Source listing

━━━━━━━━

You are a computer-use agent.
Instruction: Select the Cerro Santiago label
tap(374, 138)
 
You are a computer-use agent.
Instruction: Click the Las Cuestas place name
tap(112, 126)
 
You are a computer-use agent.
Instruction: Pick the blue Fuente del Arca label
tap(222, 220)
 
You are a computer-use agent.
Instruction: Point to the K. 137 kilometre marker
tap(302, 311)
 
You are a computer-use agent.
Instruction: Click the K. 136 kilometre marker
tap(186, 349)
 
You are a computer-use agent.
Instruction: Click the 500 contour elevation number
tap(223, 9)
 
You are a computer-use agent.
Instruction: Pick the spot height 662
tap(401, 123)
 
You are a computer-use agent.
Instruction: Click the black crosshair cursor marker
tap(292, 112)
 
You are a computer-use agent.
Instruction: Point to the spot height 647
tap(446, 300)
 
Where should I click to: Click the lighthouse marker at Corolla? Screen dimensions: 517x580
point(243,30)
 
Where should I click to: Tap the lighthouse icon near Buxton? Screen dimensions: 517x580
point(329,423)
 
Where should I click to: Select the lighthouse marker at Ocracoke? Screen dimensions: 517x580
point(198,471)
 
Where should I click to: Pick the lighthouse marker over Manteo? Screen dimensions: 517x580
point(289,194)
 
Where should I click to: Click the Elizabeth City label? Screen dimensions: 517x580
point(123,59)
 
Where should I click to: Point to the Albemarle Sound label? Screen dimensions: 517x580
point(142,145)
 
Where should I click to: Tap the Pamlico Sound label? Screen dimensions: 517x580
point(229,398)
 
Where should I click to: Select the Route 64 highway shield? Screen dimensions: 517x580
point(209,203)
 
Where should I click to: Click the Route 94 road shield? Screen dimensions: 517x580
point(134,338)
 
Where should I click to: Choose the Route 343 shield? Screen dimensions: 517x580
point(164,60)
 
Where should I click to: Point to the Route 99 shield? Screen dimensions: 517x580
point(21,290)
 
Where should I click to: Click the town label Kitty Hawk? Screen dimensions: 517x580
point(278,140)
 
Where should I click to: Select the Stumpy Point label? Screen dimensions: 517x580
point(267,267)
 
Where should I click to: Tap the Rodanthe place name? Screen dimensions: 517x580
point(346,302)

━━━━━━━━

TASK DIRECTIONS: How many lines of the listing above contain the string "spot", with case counting? Give only the number.

THE REPLY: 2